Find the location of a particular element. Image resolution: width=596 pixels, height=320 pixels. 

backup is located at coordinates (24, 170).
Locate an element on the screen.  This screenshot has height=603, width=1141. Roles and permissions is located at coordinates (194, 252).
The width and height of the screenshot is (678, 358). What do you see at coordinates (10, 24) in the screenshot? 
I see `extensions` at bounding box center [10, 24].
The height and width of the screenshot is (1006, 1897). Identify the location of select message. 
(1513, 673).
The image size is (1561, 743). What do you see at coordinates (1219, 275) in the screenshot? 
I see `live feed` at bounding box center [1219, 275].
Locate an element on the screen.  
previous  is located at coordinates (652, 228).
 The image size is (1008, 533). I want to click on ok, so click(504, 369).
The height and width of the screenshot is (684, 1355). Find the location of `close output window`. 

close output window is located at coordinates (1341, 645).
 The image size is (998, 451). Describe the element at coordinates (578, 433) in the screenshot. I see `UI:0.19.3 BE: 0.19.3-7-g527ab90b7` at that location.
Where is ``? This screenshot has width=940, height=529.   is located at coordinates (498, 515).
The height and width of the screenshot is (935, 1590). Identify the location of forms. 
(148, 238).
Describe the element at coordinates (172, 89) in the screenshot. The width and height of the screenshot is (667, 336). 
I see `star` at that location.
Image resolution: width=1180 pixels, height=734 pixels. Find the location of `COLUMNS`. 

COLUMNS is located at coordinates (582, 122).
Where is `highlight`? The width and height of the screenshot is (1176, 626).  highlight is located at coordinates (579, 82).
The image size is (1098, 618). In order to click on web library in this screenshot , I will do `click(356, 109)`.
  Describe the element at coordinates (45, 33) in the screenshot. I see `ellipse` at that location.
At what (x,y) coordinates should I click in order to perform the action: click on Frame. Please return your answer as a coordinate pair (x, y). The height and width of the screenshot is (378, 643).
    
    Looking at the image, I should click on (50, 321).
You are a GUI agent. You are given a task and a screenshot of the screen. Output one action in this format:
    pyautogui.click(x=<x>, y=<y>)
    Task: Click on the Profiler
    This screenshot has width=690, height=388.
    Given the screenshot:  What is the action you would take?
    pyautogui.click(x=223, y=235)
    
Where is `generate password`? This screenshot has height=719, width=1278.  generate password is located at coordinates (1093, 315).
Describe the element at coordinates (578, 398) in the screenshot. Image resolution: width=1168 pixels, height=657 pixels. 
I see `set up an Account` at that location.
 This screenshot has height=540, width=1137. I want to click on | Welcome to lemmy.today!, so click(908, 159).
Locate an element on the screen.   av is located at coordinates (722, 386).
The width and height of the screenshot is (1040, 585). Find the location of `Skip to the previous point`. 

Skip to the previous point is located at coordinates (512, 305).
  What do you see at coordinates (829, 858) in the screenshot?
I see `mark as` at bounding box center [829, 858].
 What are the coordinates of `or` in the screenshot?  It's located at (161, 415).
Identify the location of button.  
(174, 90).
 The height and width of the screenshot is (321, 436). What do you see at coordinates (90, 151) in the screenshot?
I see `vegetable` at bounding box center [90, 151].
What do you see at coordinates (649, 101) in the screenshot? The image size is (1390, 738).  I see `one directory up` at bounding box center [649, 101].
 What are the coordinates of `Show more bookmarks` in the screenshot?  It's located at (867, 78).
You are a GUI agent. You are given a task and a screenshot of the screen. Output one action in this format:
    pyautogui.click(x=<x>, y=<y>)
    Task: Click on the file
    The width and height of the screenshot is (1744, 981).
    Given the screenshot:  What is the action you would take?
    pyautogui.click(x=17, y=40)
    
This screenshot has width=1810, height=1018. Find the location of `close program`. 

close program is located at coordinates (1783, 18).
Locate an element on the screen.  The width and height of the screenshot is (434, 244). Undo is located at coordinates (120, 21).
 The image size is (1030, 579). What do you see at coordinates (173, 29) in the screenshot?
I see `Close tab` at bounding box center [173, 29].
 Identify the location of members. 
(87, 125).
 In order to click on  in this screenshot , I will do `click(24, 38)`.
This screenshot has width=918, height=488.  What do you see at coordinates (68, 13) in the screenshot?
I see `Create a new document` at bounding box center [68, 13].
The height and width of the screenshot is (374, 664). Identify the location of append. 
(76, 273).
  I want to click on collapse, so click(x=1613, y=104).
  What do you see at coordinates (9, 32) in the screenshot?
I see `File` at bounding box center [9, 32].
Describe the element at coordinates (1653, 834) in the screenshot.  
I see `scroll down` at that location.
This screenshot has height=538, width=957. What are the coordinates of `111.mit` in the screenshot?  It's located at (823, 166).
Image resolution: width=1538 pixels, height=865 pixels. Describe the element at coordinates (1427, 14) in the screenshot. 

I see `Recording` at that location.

▶ **Directions for this task**
Copy the records above verbatim, line for line.

▶ **Full answer**
Find the location of a particular element. Image resolution: width=596 pixels, height=320 pixels. 

backup is located at coordinates (24, 170).
Locate an element on the screen.  This screenshot has height=603, width=1141. Roles and permissions is located at coordinates (194, 252).
The width and height of the screenshot is (678, 358). What do you see at coordinates (10, 24) in the screenshot? 
I see `extensions` at bounding box center [10, 24].
The height and width of the screenshot is (1006, 1897). Identify the location of select message. 
(1513, 673).
The image size is (1561, 743). What do you see at coordinates (1219, 275) in the screenshot? 
I see `live feed` at bounding box center [1219, 275].
Locate an element on the screen.  
previous  is located at coordinates (652, 228).
 The image size is (1008, 533). I want to click on ok, so click(504, 369).
The height and width of the screenshot is (684, 1355). Find the location of `close output window`. 

close output window is located at coordinates (1341, 645).
 The image size is (998, 451). Describe the element at coordinates (578, 433) in the screenshot. I see `UI:0.19.3 BE: 0.19.3-7-g527ab90b7` at that location.
Where is ``? This screenshot has width=940, height=529.   is located at coordinates (498, 515).
The height and width of the screenshot is (935, 1590). Identify the location of forms. 
(148, 238).
Describe the element at coordinates (172, 89) in the screenshot. The width and height of the screenshot is (667, 336). 
I see `star` at that location.
Image resolution: width=1180 pixels, height=734 pixels. Find the location of `COLUMNS`. 

COLUMNS is located at coordinates (582, 122).
Where is `highlight`? The width and height of the screenshot is (1176, 626).  highlight is located at coordinates (579, 82).
The image size is (1098, 618). In order to click on web library in this screenshot , I will do `click(356, 109)`.
  Describe the element at coordinates (45, 33) in the screenshot. I see `ellipse` at that location.
At what (x,y) coordinates should I click in order to perform the action: click on Frame. Please return your answer as a coordinate pair (x, y). The height and width of the screenshot is (378, 643).
    
    Looking at the image, I should click on (50, 321).
You are a GUI agent. You are given a task and a screenshot of the screen. Output one action in this format:
    pyautogui.click(x=<x>, y=<y>)
    Task: Click on the Profiler
    This screenshot has width=690, height=388.
    Given the screenshot:  What is the action you would take?
    pyautogui.click(x=223, y=235)
    
Where is `generate password`? This screenshot has height=719, width=1278.  generate password is located at coordinates (1093, 315).
Describe the element at coordinates (578, 398) in the screenshot. Image resolution: width=1168 pixels, height=657 pixels. 
I see `set up an Account` at that location.
 This screenshot has height=540, width=1137. I want to click on | Welcome to lemmy.today!, so click(908, 159).
Locate an element on the screen.   av is located at coordinates (722, 386).
The width and height of the screenshot is (1040, 585). Find the location of `Skip to the previous point`. 

Skip to the previous point is located at coordinates (512, 305).
  What do you see at coordinates (829, 858) in the screenshot?
I see `mark as` at bounding box center [829, 858].
 What are the coordinates of `or` in the screenshot?  It's located at (161, 415).
Identify the location of button.  
(174, 90).
 The height and width of the screenshot is (321, 436). What do you see at coordinates (90, 151) in the screenshot?
I see `vegetable` at bounding box center [90, 151].
What do you see at coordinates (649, 101) in the screenshot? The image size is (1390, 738).  I see `one directory up` at bounding box center [649, 101].
 What are the coordinates of `Show more bookmarks` in the screenshot?  It's located at (867, 78).
You are a GUI agent. You are given a task and a screenshot of the screen. Output one action in this format:
    pyautogui.click(x=<x>, y=<y>)
    Task: Click on the file
    The width and height of the screenshot is (1744, 981).
    Given the screenshot:  What is the action you would take?
    pyautogui.click(x=17, y=40)
    
This screenshot has width=1810, height=1018. Find the location of `close program`. 

close program is located at coordinates (1783, 18).
Locate an element on the screen.  The width and height of the screenshot is (434, 244). Undo is located at coordinates (120, 21).
 The image size is (1030, 579). What do you see at coordinates (173, 29) in the screenshot?
I see `Close tab` at bounding box center [173, 29].
 Identify the location of members. 
(87, 125).
 In order to click on  in this screenshot , I will do `click(24, 38)`.
This screenshot has width=918, height=488.  What do you see at coordinates (68, 13) in the screenshot?
I see `Create a new document` at bounding box center [68, 13].
The height and width of the screenshot is (374, 664). Identify the location of append. 
(76, 273).
  I want to click on collapse, so click(x=1613, y=104).
  What do you see at coordinates (9, 32) in the screenshot?
I see `File` at bounding box center [9, 32].
Describe the element at coordinates (1653, 834) in the screenshot.  
I see `scroll down` at that location.
This screenshot has height=538, width=957. What are the coordinates of `111.mit` in the screenshot?  It's located at (823, 166).
Image resolution: width=1538 pixels, height=865 pixels. Describe the element at coordinates (1427, 14) in the screenshot. 

I see `Recording` at that location.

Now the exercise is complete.